(Extracted data entries)
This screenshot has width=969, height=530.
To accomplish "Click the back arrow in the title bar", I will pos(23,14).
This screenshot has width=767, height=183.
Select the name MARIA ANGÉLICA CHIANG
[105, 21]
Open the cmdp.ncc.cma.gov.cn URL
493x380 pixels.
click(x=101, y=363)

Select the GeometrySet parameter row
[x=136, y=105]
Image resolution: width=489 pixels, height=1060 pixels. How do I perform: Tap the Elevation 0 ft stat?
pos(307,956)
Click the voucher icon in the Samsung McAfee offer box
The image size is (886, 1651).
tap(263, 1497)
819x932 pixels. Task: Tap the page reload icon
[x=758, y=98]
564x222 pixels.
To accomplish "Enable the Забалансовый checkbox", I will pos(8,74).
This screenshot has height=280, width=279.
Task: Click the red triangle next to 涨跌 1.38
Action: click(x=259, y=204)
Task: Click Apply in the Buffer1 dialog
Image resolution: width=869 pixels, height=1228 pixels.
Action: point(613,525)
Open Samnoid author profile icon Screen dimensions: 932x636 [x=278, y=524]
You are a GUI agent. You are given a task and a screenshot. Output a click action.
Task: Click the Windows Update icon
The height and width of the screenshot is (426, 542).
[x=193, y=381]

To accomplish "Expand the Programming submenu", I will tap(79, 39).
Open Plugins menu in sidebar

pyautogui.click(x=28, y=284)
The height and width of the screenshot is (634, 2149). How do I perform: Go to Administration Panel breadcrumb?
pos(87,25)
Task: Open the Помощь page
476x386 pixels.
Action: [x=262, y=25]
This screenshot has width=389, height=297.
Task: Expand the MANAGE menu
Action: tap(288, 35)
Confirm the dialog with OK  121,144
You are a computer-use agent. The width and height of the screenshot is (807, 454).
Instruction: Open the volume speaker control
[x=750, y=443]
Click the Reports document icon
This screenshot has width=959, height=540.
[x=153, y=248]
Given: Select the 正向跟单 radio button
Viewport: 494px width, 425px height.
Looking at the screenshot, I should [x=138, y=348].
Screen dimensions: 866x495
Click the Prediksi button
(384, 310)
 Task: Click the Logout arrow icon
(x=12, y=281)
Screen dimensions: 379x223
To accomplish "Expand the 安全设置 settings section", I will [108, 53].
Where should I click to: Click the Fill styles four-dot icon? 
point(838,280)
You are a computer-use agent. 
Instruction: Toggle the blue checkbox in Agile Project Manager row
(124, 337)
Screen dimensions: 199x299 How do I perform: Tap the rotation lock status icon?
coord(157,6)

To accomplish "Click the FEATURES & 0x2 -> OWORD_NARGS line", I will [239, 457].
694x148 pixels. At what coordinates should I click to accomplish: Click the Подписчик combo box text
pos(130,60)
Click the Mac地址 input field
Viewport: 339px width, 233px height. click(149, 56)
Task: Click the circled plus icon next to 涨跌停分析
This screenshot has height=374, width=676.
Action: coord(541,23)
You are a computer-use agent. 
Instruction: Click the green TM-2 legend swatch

What you are asked to do - All lines with the word "dialog" are needed; pull them from the entries and copy each.

Task answer -
Task: Click Apply in the Buffer1 dialog
Confirm the dialog with OK  121,144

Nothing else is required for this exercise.